Strain specific FAP expression analysis in homozygous B-hFAP mice by flow cytometry. MEF cells was collected from wild-type C57BL/6 mice (+/+) and homozygous B-hFAP mice (H/H), and protein expression was analyzed with anti-human FAP antibody (R&D, FAB3715P-100) by flow cytometry.
Strain specific soluble FAP (sFAP) expression analysis in wild-type C57BL/6 mice and homozygous B-hFAP mice by ELISA. Plasma was collected from wild-type C57BL/6 mice and homozygous B-hFAP mice (female, 8-week-old, n=3). Human plasma was used as positive control. Expression level of mouse and human sFAP were analyzed by ELISA (anti-mouse FAP ELISA kit: abcam, 289903; anti-human FAP ELISA kit: abcam, 256404). Values are expressed as mean ± SEM.

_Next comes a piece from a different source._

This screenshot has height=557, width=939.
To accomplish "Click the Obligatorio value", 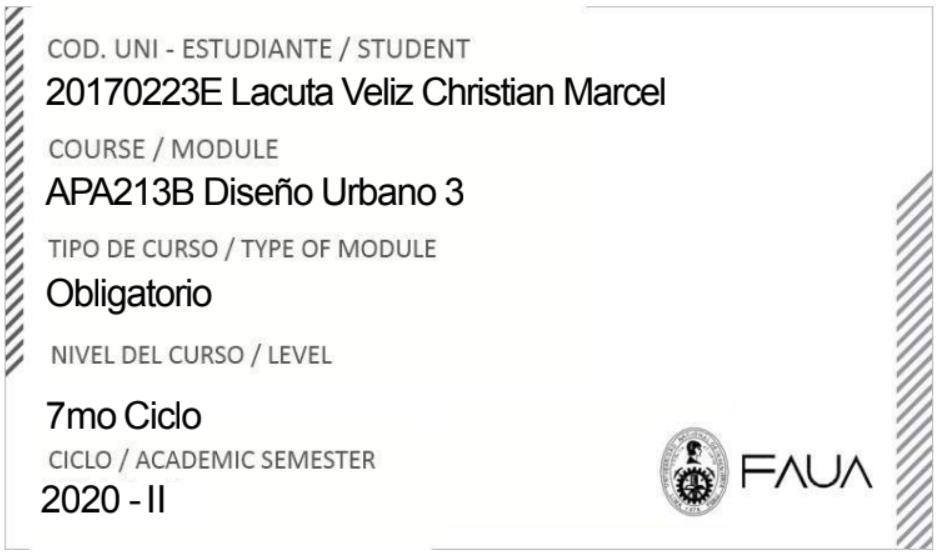I will (x=129, y=295).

Relative FAP/Fap mRNA expression in different tissues of wild-type C57BL/6 mice and homozygous B-hFAP mice by RT-qPCR. Tissues were collected from wild-type C57BL/6 mice and homozygous B-hFAP mice (female, 8 weeks old, n=3). Relative FAP/Fap mRNA expression levels were normalized to the level in the lung of C57BL/6 mice. The qPCR primers were designed to target an identical sequence shared by human FAP and mouse Fap, with the same amplicon length generated from both templates. Accordingly, the assay detects total FAP/Fap transcripts but does not differentiate human FAP from mouse Fap transcripts. Values are expressed as mean ± SEM.
FAP protein expression profile in wild-type C57BL/6 mice and homozygous B-hFAP mice by western blot. Tissues were collected from wild-type C57BL/6 mice (+/+) and homozygous B-hFAP mice (H/H), and analyzed using an anti-FAP antibody (R&D, AF3715). In B-hFAP mice, FAP signals were detected in spleen, heart, ovary, uterus, skeletal muscle, adipose tissue, colon, small intestine, lung, brain, submandibular gland, liver, kidney, and skin.
Experimental schedule for the induction of bleomycin-induced pulmonary fibrosis and in vivo efficacy evaluation of dexamethasone and talabostat mesylate in B-hFAP mice. Bleomycin was administered intranasally to mice on day 0 and day 1 to induce pulmonary fibrosis. Dexamethasone, a corticosteroid positive-control treatment, was administered intraperitoneally according to the indicated dosing schedule, while talabostat mesylate (MCE, HY-13233A) was administered orally from day 7 to day 20. Mice were monitored throughout the study and sacrificed at the endpoint on day 21. BLM, bleomycin; DEX, dexamethasone; HYP, hydroxyproline.
Body weight and survival in a bleomycin-induced pulmonary fibrosis model using B-hFAP mice and C57BL/6 mice. B-hFAP mice and C57BL/6 mice were intranasally challenged with bleomycin on days 0 and 1. B-hFAP mice were treated with PBS or talabostat mesylate, while C57BL/6 mice were treated with PBS, dexamethasone, or talabostat mesylate according to the indicated schedules. (A) Body weight changes. (B) Survival curve. Values are expressed as mean ± SEM.
Hydroxyproline analysis in the bleomycin-induced pulmonary fibrosis model using B-hFAP mice and C57BL/6 mice. Lung tissues were collected after bleomycin induction and treatment with PBS, dexamethasone, or talabostat mesylate. Hydroxyproline (HYP) content was measured to evaluate collagen deposition and pulmonary fibrosis severity. (A) HYP per lung. (B) HYP normalized to wet lung weight. Bleomycin increased lung HYP levels compared with saline controls, indicating successful fibrosis induction. Values are expressed as mean ± SEM. Significance was determined by one-way ANOVA test. *P < 0.05, **P < 0.01.